Tra flessibilità e sicurezza

Autoproduzione, quel dilemma che agita le banchine

di Marco Casale

Per aumentare la competitività di uno scalo si deve puntare su una maggiore flessibilità nell’organizzazione oppure il lavoro portuale va tutelato nelle sue forme tradizionali? Inutile far finta di nulla: riemerso recentemente come un fiume carsico, il tema dell’autoproduzione è tornato ad avvelenare i rapporti in banchina tra imprenditori e rappresentanze sindacali. Da tempo il fronte armatoriale va infatti chiedendo di poter compiere con il proprio personale a bordo le operazioni di rizzaggio (messa in sicurezza) e derizzaggio delle merci. Un diritto che – pur riconosciuto dall’articolo 16 della legge n. 84/94 e dal successivo Decreto ministeriale n. 585/1995 – i sindacati hanno invece sempre categoricamente contestato: «Vanno rispettate le regole comuni  e chi opera nel porto deve evitare forme di concorrenza improprie» obiettano a muso duro  le parti sociali, preoccupate che l’apertura all’autoproduzione, oltre a mettere a rischio alcune migliaia di lavoratori, determini l’impiego di figure generiche per le operazioni portuali. Un’evoluzione dei processi lavorativi che produrrebbe un ulteriore livellamento verso il basso degli standard richiesti in termini di competenza e professionalità, a motivo della presenza a bordo di equipaggi multietnici (soprattutto extraeuropei) imbarcati su navi battenti bandiere di comodo. Brucia ancora il caso recente delle operazioni portuali fatte in autoproduzione dai marittimi della portacontainer Susan Borchard, approdata al porto di Genova a fine aprile.

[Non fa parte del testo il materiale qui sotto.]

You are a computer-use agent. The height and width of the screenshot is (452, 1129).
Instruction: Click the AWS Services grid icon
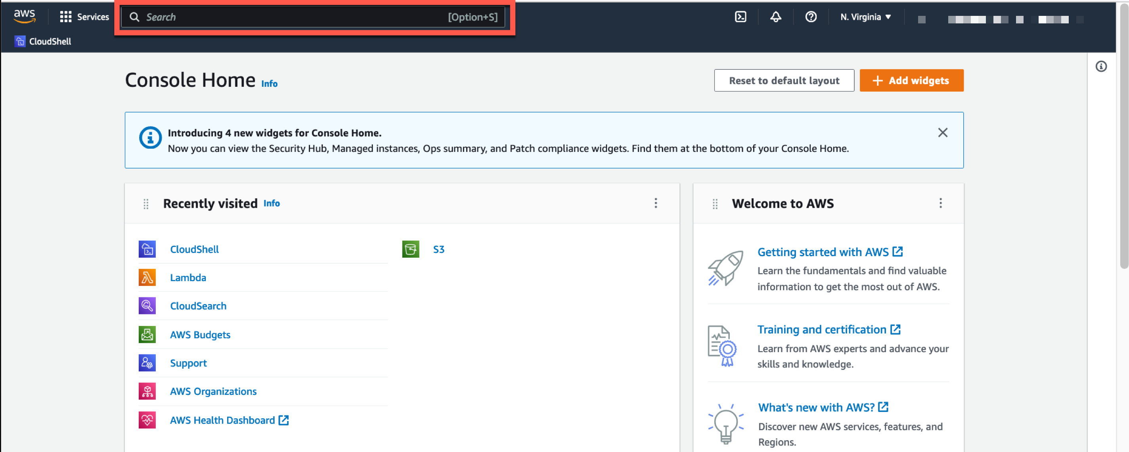[x=65, y=17]
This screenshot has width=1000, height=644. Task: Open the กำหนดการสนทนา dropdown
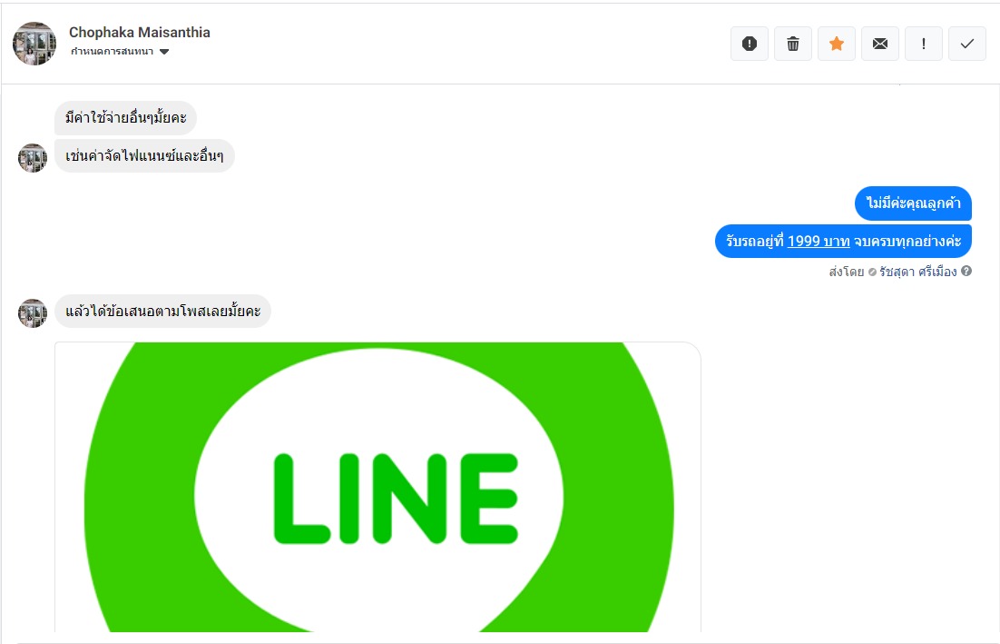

Per il mondo sindacale la questione è  piuttosto chiara: l’armatore non può e non deve risparmiare sul personale; se ottiene il permesso a operare come impresa, deve assumere persone qualificate e specializzate nelle attività di cui si chiede l’autoproduzione. Detta in soldoni, scordatevi di utilizzare un marittimo tuttofare per 400 euro al mese. Va però precisato che la storia del marinaio di bordo sottopagato e sfruttato per far risparmiare alla compagnia un aggravio “inutile” di costi non convince del tutto: lo scarso ricorso finora fatto dagli armatori all’autoproduzione dimostra come questa alla fine non sia così conveniente. Il self handling per fasi significative o per tutto il ciclo operativo richiederebbe infatti una struttura organizzativa a terra formata da lavoratori comunque soggetti all’applicazione del contratto nazionale di categoria o equivalente (come previsto dal comma 13 dell’ articolo 17 della legge n. 84/94).

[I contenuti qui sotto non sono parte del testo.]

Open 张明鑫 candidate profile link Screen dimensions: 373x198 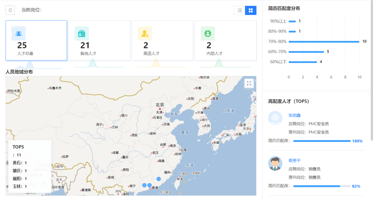(294, 115)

Sullo sfondo di tale discussione si affacciano nel frattempo altre questioni: il fenomeno dell’integrazione verticale dei vettori marittimi (acquisendo quote di terminal le compagnie di navigazione operano già una sorta di autoproduzione) così come il problema della debole capacità di intervento delle Autorità portuali nel mercato del lavoro. Non è un caso che Assarmatori abbia già sollecitato l’Autorità di regolazione dei trasporti (ART) perché faccia finalmente chiarezza sui criteri oggettivi in forza dei quali le AdSP debbano rilasciare o meno l’autorizzazione all’autoproduzione. Il dibattito resta quindi apertissimo e c’è chi ipotizza addirittura che un armatore che abbia ottenuto di svolgere le operazioni portuali con mezzi e uomini propri possa poi appaltare porzioni di ciclo ad altre imprese autorizzate ex articolo 16.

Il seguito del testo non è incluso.